The Delaware Chancery Court’s recent decision in Dolan v. Altice indicates that parties outside of a transaction—not just the buyer or seller—may be able to enforce purchase agreement covenants for continued post-closing employment. Even if a purchase agreement contains boilerplate “no third party beneficiaries” language, continuing employment covenants now may have broader implications.

In 2015, Cablevision, Altice N.V. and Neptune Merger Sub Corp. entered into a merger agreement by which Altice purchased all of Cablevision’s stock. Immediately prior to the merger, four members of the Dolan family held approximately one-third of Cablevision’s stock. In addition to the other Cablevision assets, the buyers also acquired a group of regional cable news television channels, known as the News 12 Networks LLC (News12).

Shortly after the transaction closed, the Dolans learned that Altice laid off several News12 employees and planned to lay off more. When Altice refused to rescind the layoffs, the Dolans filed suit seeking specific performance of the covenant in the merger agreement requiring News12 to be operated in accordance with its existing business plan (the Covenant). Altice sought to dismiss the action on two grounds:

  1. that the Covenant did not survive the closing of the transaction, and
  2. that the Dolans did not have standing as third-party beneficiaries of the merger agreement rather than parties to the agreement (the buyer and seller).

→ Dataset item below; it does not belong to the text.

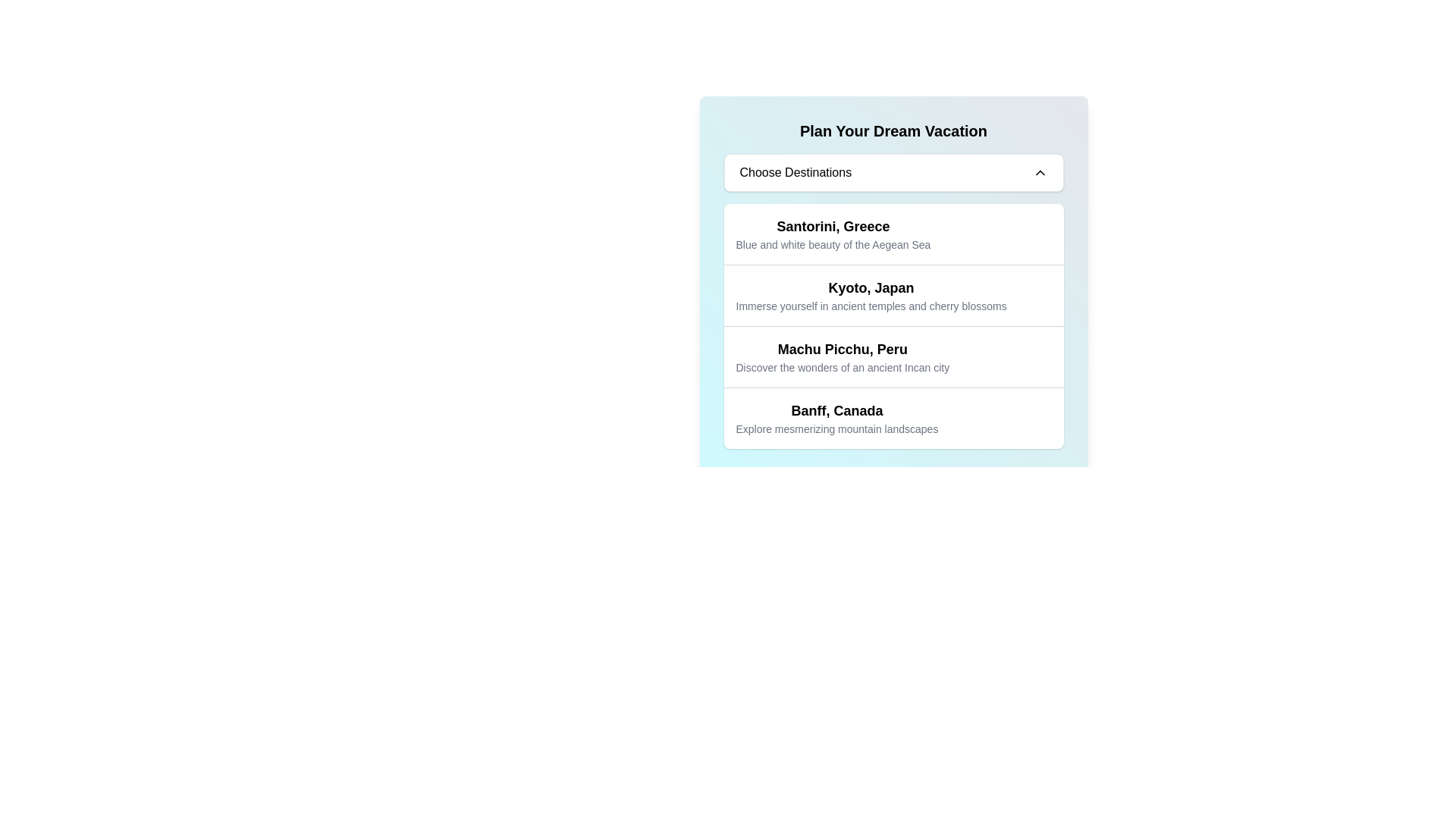  Describe the element at coordinates (893, 284) in the screenshot. I see `the text block displaying 'Kyoto, Japan Immerse yourself in ancient temples and cherry blossoms', which is the second option in the selectable list` at that location.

The Delaware Chancery court found that the Dolans had standing to bring a claim as third-party beneficiaries, despite not being parties to the merger agreement. It further found that it could not harmonize the Dolans’ third-party beneficiary status with the provision in the merger agreement, ruling that extrinsic evidence was needed to resolve the conflict. The court then held that it was ambiguous whether the Covenant was intended to survive closing as it was highly negotiated, lasted five years and used obligatory language directing Altice’s actions. The Chancery Court’s decision shows that a third party can successfully assert standing to enforce employment provisions of a purchase or merger agreement to which it is not a party, particularly where heavily negotiated, bespoke language is inconsistent with boilerplate “no third party beneficiaries language.”